If you think that’s the case today, consider William Henry Perrin’s description in Southwest Louisiana Historical and Biographical (New Orleans, 1892) of getting to the polls in the days when St. Landry Parish was called “Imperial St. Landry” because it was the size of a small empire and sprawled across practically all of southwest Louisiana.
“The scattered settlers from the Atchafalaya River on the east to the Sabine and Calcasieu on the west were under the necessity of going to Opelousas to vote and to attend the courts of the district,” he wrote. “Appreciating the fact that the undertaking ... was an onerous one, they strove to combine pleasure with business.

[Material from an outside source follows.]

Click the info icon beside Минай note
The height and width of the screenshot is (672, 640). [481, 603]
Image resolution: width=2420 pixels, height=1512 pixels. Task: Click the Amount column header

“When, for instance, an interesting and stirring campaign was inaugurated, our pioneer fathers took pretty much the same interest as we do today. They would, as the election drew nigh, make their preparations to attend it. A number of them would get together when time came to start, and, well supplied with the necessaries of life, mount their horses or bronco ponies, and start on the eventful journey. From a week to ten days were required to make the trip, cast their ballots, and return. As there were no houses or taverns along the route, they would camp where night overtook them.”
Reading between the lines, you get the idea that some of these guys (this was before women got the vote) were so well supplied with “the necessities of life” that darkness sometimes overtook them well before the sun set — and it appears that these rugged citizens had ample opportunity to get themselves well into the spirits of campaigning once they got to the polling place. Liquor, it appears, was about as all pervasive then as bumper stickers are today. That led, at minimum, to rowdiness on election day and sometimes violence.
According to an anonymous writer for The Century magazine who visited south Louisiana in 1870, elections were “attended with great excitement. Primed with their favorite tafia [a rotgut rum] or cheap whiskey … voters are noisy and turbulent.” He said fist fights were “the order of the day,” and that a man who didn’t sport a shiner on the day after election day was sometimes accused of not giving full support to his candidate.
The need to travel long distances to vote was one of the reasons lawmakers decided November was the best month for farmers and other country folk to get to the polls. The fall harvest was over, it was too early to start getting the fields ready for spring planting, and in most of the country the weather was still good enough for voters to negotiate the muddy trails that were the roads of the day.       
Federal legislators decided Saturday and Sunday were no good because voting on either of those days would keep voters from going to church. Monday was also thrown out because that would require a good number of people to hit the road on Sunday to get to their voting place on Monday. That would also keep them from going to church.   
So the first Tuesday in November was selected because by then the harvest was in, the weather wasn’t yet too bad, and voters could go both to church and to the polls.
The fact that the harvest was finished also meant that voters had a little bit of change in their pockets to buy the needed “necessities of life” to tide them over while they traveled.